REQUIREMENT: Please return the entire listing below verbatim, changing nothing.

MATERIAL PROVIDED:
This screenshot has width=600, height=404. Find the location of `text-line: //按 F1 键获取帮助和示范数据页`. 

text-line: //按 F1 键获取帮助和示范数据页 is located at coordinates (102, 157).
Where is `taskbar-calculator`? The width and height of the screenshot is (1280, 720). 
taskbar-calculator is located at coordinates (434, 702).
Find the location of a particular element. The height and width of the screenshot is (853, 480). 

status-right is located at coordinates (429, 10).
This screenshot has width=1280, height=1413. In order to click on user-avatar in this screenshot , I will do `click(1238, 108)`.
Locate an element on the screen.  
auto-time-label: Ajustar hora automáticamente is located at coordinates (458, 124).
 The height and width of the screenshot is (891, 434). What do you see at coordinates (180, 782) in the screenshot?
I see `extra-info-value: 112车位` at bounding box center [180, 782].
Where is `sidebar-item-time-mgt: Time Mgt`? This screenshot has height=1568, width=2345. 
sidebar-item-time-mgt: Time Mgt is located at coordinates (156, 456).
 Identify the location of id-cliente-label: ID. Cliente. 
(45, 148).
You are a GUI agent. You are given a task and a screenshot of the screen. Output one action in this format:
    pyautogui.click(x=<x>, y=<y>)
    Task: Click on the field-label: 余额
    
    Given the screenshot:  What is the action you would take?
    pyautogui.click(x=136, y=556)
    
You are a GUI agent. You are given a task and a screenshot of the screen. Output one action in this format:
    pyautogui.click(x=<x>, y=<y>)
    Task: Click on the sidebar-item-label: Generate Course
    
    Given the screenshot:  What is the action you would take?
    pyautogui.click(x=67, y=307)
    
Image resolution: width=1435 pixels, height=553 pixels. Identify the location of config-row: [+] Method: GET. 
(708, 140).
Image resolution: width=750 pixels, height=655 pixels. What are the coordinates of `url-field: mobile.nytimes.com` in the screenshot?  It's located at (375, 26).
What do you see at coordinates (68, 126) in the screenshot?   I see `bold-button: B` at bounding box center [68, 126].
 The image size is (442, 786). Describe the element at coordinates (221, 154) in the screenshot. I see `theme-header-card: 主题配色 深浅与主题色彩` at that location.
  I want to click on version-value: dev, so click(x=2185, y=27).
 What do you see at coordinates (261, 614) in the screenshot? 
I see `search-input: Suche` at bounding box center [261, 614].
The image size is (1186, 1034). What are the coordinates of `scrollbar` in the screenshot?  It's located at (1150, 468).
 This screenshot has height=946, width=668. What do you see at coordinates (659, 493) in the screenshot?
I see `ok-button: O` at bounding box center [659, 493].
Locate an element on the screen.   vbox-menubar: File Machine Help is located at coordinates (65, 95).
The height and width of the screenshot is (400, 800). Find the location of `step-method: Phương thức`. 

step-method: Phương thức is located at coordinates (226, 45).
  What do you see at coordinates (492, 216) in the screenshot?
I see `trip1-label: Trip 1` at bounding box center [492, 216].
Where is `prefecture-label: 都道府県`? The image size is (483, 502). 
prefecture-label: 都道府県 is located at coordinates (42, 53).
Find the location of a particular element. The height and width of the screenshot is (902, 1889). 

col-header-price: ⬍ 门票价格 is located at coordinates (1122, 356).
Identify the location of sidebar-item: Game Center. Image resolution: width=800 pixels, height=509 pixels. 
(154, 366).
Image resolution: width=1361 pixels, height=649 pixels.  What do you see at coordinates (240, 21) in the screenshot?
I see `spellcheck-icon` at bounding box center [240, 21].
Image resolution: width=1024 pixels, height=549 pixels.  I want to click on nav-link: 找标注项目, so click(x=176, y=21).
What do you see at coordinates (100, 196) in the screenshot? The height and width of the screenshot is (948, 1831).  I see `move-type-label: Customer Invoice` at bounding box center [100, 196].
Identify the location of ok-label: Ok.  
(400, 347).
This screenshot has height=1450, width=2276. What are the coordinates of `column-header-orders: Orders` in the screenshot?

SOLUTION FOR THIS PROBLEM:
This screenshot has width=600, height=404. Find the location of `text-line: //按 F1 键获取帮助和示范数据页`. 

text-line: //按 F1 键获取帮助和示范数据页 is located at coordinates (102, 157).
Where is `taskbar-calculator`? The width and height of the screenshot is (1280, 720). 
taskbar-calculator is located at coordinates (434, 702).
Find the location of a particular element. The height and width of the screenshot is (853, 480). 

status-right is located at coordinates (429, 10).
This screenshot has width=1280, height=1413. In order to click on user-avatar in this screenshot , I will do `click(1238, 108)`.
Locate an element on the screen.  
auto-time-label: Ajustar hora automáticamente is located at coordinates (458, 124).
 The height and width of the screenshot is (891, 434). What do you see at coordinates (180, 782) in the screenshot?
I see `extra-info-value: 112车位` at bounding box center [180, 782].
Where is `sidebar-item-time-mgt: Time Mgt`? This screenshot has height=1568, width=2345. 
sidebar-item-time-mgt: Time Mgt is located at coordinates (156, 456).
 Identify the location of id-cliente-label: ID. Cliente. 
(45, 148).
You are a GUI agent. You are given a task and a screenshot of the screen. Output one action in this format:
    pyautogui.click(x=<x>, y=<y>)
    Task: Click on the field-label: 余额
    
    Given the screenshot:  What is the action you would take?
    pyautogui.click(x=136, y=556)
    
You are a GUI agent. You are given a task and a screenshot of the screen. Output one action in this format:
    pyautogui.click(x=<x>, y=<y>)
    Task: Click on the sidebar-item-label: Generate Course
    
    Given the screenshot:  What is the action you would take?
    pyautogui.click(x=67, y=307)
    
Image resolution: width=1435 pixels, height=553 pixels. Identify the location of config-row: [+] Method: GET. 
(708, 140).
Image resolution: width=750 pixels, height=655 pixels. What are the coordinates of `url-field: mobile.nytimes.com` in the screenshot?  It's located at (375, 26).
What do you see at coordinates (68, 126) in the screenshot?   I see `bold-button: B` at bounding box center [68, 126].
 The image size is (442, 786). Describe the element at coordinates (221, 154) in the screenshot. I see `theme-header-card: 主题配色 深浅与主题色彩` at that location.
  I want to click on version-value: dev, so click(x=2185, y=27).
 What do you see at coordinates (261, 614) in the screenshot? 
I see `search-input: Suche` at bounding box center [261, 614].
The image size is (1186, 1034). What are the coordinates of `scrollbar` in the screenshot?  It's located at (1150, 468).
 This screenshot has height=946, width=668. What do you see at coordinates (659, 493) in the screenshot?
I see `ok-button: O` at bounding box center [659, 493].
Locate an element on the screen.   vbox-menubar: File Machine Help is located at coordinates (65, 95).
The height and width of the screenshot is (400, 800). Find the location of `step-method: Phương thức`. 

step-method: Phương thức is located at coordinates (226, 45).
  What do you see at coordinates (492, 216) in the screenshot?
I see `trip1-label: Trip 1` at bounding box center [492, 216].
Where is `prefecture-label: 都道府県`? The image size is (483, 502). 
prefecture-label: 都道府県 is located at coordinates (42, 53).
Find the location of a particular element. The height and width of the screenshot is (902, 1889). 

col-header-price: ⬍ 门票价格 is located at coordinates (1122, 356).
Identify the location of sidebar-item: Game Center. Image resolution: width=800 pixels, height=509 pixels. 
(154, 366).
Image resolution: width=1361 pixels, height=649 pixels.  What do you see at coordinates (240, 21) in the screenshot?
I see `spellcheck-icon` at bounding box center [240, 21].
Image resolution: width=1024 pixels, height=549 pixels.  I want to click on nav-link: 找标注项目, so click(x=176, y=21).
What do you see at coordinates (100, 196) in the screenshot? The height and width of the screenshot is (948, 1831).  I see `move-type-label: Customer Invoice` at bounding box center [100, 196].
Identify the location of ok-label: Ok.  
(400, 347).
This screenshot has height=1450, width=2276. What are the coordinates of `column-header-orders: Orders` in the screenshot?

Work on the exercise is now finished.